Merge branch 'master' into GH998-fix-max-missing-an-fraction-denominator

rehanxt5 · web-flow · commit e5c7d3df99df · 2026-03-02T14:44:51.000+05:30
diff --git a/malariagen_data/adir1.py b/malariagen_data/adir1.py
@@ -19,6 +19,10 @@
     "dirus": TAXON_PALETTE[0],
 }
 
+XPEHH_GWSS_CACHE_NAME = "adir1_xpehh_gwss_v1"
+IHS_GWSS_CACHE_NAME = "adir1_ihs_gwss_v1"
+ROH_HMM_CACHE_NAME = "adir1_roh_hmm_v1"
+
 
 class Adir1(AnophelesDataResource):
     """Provides access to data from Adir1.0 releases.
@@ -71,6 +75,10 @@ class Adir1(AnophelesDataResource):
 
     """
 
+    _xpehh_gwss_cache_name = XPEHH_GWSS_CACHE_NAME
+    _ihs_gwss_cache_name = IHS_GWSS_CACHE_NAME
+    _roh_hmm_cache_name = ROH_HMM_CACHE_NAME
+
     def __init__(
         self,
         url=None,
diff --git a/malariagen_data/af1.py b/malariagen_data/af1.py
@@ -21,6 +21,10 @@
     "funestus": TAXON_PALETTE[0],
 }
 
+XPEHH_GWSS_CACHE_NAME = "af1_xpehh_gwss_v1"
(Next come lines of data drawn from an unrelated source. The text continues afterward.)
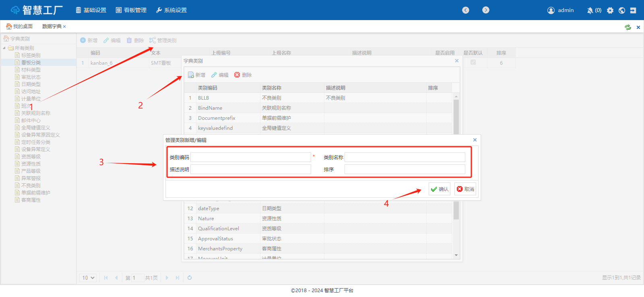Click the 确认 button in the dialog
The image size is (644, 297).
[440, 189]
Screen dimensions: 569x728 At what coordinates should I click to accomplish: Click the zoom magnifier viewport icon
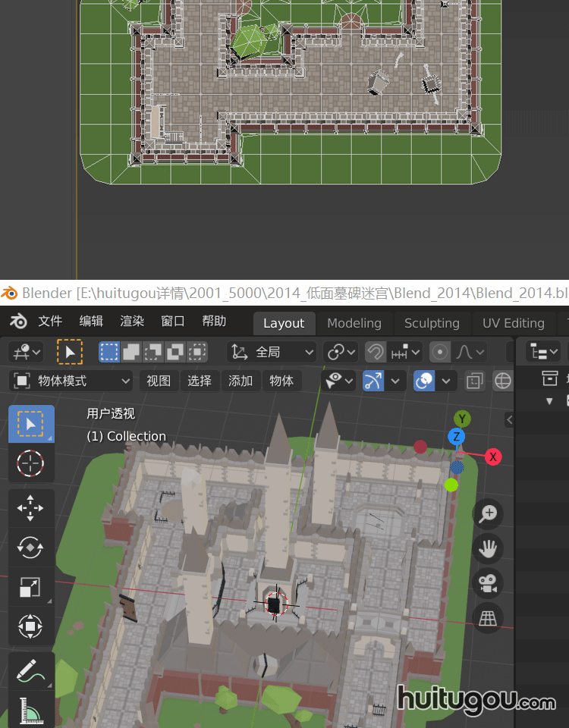coord(488,514)
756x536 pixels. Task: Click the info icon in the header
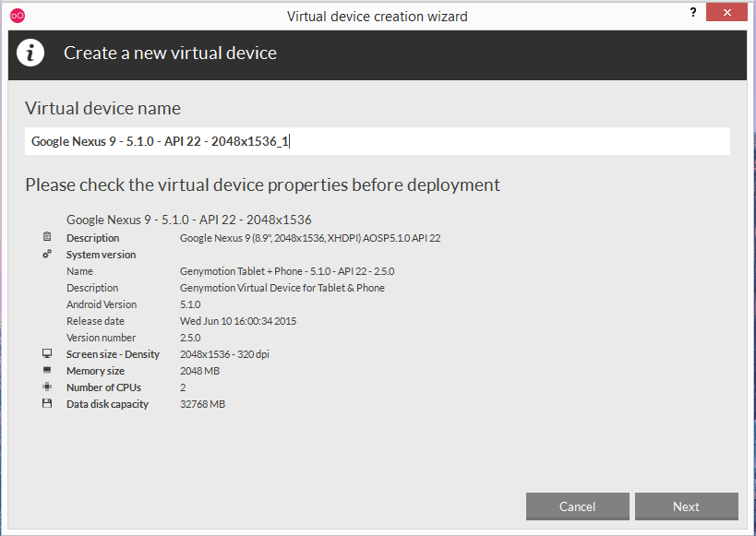coord(30,53)
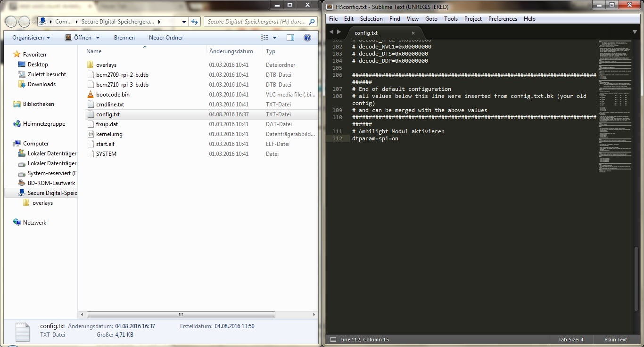Open the Goto menu in Sublime Text

tap(431, 19)
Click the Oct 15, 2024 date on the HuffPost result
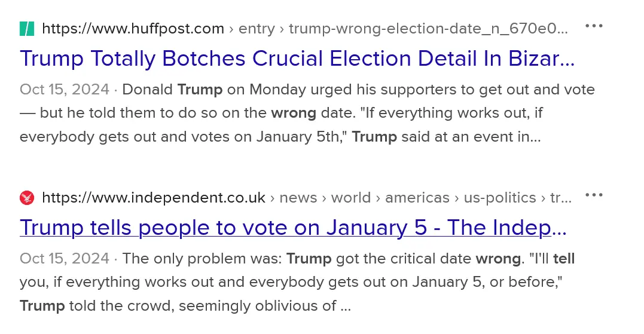The height and width of the screenshot is (334, 644). (x=65, y=90)
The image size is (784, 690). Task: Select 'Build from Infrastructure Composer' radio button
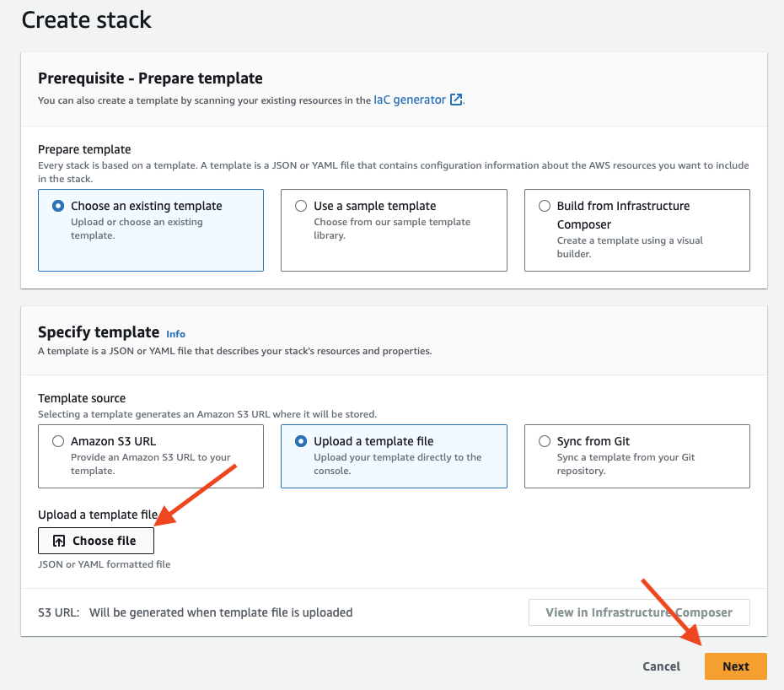coord(545,206)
+IHS_GWSS_CACHE_NAME = "af1_ihs_gwss_v1"
+ROH_HMM_CACHE_NAME = "af1_roh_hmm_v1"
+
 
 class Af1(AnophelesDataResource):
     """Provides access to data from Af1.x releases.
@@ -75,6 +79,7 @@ class Af1(AnophelesDataResource):
 
     _xpehh_gwss_cache_name = XPEHH_GWSS_CACHE_NAME
     _ihs_gwss_cache_name = IHS_GWSS_CACHE_NAME
+    _roh_hmm_cache_name = ROH_HMM_CACHE_NAME
 
     def __init__(
         self,
diff --git a/malariagen_data/ag3.py b/malariagen_data/ag3.py
@@ -95,6 +95,10 @@ def _setup_aim_palettes():
     "aim_species": "object",
 }
 
+XPEHH_GWSS_CACHE_NAME = "ag3_xpehh_gwss_v1"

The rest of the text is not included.